Leukodystrophies can be classified by their biochemical abnormalities into lipid disorders (e.g. adrenoleukodystrophy, globoid cell leukodystrophy, metachromatic leukodystrophy), protein disorders (e.g. Pelizaues-Merzbacher disease), organic acid disorders (e.g. Canavan’s disease), defects in energy metabolism (e.g. MELAS), and other disorders (e.g. Alexander’s disease).

Adrenoleukodystrophy (ALD)
This X-linked disease manifests as two markedly different phenotypes: an early onset cerebral inflammatory demyelinating process that is rapidly progressive and inevitably fatal (without early bone marrow transplant) and a slowly progressive axonal neuropathy that usually presents in young adults (including 10-15% of heterozygous females). The ALD protein is one of four ATP-binding cassette transporters that are localized in the peroxisomal membrane. While the exact functions of these proteins are not known, patients with ALD accumulate very long-chain fatty acids (which are normally degraded in peroxisomes) in their tissues and body fluids. Over 350 ALD mutations have been described, and so far no genotype-phenotype correlation has been identified. MRI findings are characteristic in cerebral ALD; contrast enhancement indicates a poor prognosis and aids in the selection of patients for bone marrow transplant, which results in stabilization and sometimes even partial improvement of the neurologic deficit.

Alexander’s disease
Similar to the other leukodystophies, Alexander’s disease presents most commonly as a rapidly progressive fatal disorder of early childhood, but may rarely be seen in milder form in older children and young adults. Along with Canavan’s disease, Alexander’s disease is unusual among leukodystrophies in that it presents with megelencephaly (along with developmental retardation and seizures typical for leukodystrophies). The pathologic hallmark of Alexander’s disease is the accumulation of partially degraded glial filaments within the cytoplasm of astrocytes (called Rosenthal fibers). In addition to glial filaments, Rosenthal fibers contain the stress (“heat-shock”) proteins alpha-crystalline and hsp27.

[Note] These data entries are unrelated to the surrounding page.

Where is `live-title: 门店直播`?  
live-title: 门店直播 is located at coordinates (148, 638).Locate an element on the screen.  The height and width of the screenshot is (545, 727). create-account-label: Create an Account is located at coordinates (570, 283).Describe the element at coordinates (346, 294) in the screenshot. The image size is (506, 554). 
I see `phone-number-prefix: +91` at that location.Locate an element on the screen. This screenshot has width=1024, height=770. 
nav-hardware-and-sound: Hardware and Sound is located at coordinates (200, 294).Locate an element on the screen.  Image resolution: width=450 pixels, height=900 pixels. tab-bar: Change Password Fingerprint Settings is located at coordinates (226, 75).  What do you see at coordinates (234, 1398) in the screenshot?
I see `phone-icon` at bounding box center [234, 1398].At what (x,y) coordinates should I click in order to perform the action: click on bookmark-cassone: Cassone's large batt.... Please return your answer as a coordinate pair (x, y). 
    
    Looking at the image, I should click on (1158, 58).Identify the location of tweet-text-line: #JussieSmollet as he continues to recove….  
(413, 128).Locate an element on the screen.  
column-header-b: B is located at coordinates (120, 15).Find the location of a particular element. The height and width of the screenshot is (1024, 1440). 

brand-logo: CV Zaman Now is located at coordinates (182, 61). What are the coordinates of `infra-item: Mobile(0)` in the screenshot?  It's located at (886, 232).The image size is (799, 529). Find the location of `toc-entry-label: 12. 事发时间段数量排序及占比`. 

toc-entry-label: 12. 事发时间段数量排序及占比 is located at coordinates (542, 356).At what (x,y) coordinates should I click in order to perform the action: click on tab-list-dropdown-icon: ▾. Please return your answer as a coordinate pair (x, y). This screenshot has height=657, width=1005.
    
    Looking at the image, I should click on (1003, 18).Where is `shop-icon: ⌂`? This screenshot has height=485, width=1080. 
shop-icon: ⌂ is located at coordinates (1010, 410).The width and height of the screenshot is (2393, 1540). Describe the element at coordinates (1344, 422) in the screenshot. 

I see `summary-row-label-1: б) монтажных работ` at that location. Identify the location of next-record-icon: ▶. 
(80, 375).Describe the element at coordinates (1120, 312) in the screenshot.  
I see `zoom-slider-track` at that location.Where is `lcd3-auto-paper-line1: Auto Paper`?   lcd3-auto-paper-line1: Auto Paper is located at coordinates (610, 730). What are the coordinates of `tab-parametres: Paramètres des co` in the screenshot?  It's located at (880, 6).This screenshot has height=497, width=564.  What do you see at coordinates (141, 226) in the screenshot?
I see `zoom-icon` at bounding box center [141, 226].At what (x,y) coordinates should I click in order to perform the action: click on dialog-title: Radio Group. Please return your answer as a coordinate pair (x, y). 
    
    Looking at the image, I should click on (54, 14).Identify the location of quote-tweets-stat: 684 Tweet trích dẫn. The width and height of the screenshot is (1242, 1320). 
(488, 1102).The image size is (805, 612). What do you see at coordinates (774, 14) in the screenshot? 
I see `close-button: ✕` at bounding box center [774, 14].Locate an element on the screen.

The first documentation of a genetic cause for Alexander’s disease came in 2001, with the demonstration of heterozygous GFAP missense mutations in 12 of 13 unrelated patients with various forms of the disease, 0 of 53 control patients, and none of the parental DNA samples. Thus, mutations in this astrocytic protein arise de novo, result in a dominant gain of function, and give rise to a disorder of myelination. Among the reasons given for this are affectation of a common precursor cell (the O2A cell) and defective blood-brain barrier function consequent to the astrocyte dysfunction, with secondary impairment of myelination and axonal metabolism.

Acquired, non-inflammatory leukoencephalopathies
The major causes for this category of white matter disease are toxic, metabolic, vascular, and traumatic. We will focus on toxic leukoencephalopathy, as recognition of this class of disorders is on the rise. As with other forms of diffuse white matter damage, patients with toxic leukoencephalopathy tends to present with abnormalities of higher cerebral functioning (‘mental status changes”). In contrast to grey matter disorders that present with mental status changes, language is characteristically preserved in leukoencephalopathies. Four general categories of agents are implicated in the genesis of toxic leukoencephalopathy: 1. Therapeutic agents (including chemotherapeutic agents and radiation therapy), 2. Drugs of abuse (e.g. heroin, ecstasy/MDMA, glue/toluene), 3. Environmental toxins (e.g. carbon monoxide), and 4. Organic solvents (e.g. toluene.) A variety of pathogenic mechanisms have been postulated for the damage caused by these agents, and much more study is needed before successful therapies can be developed.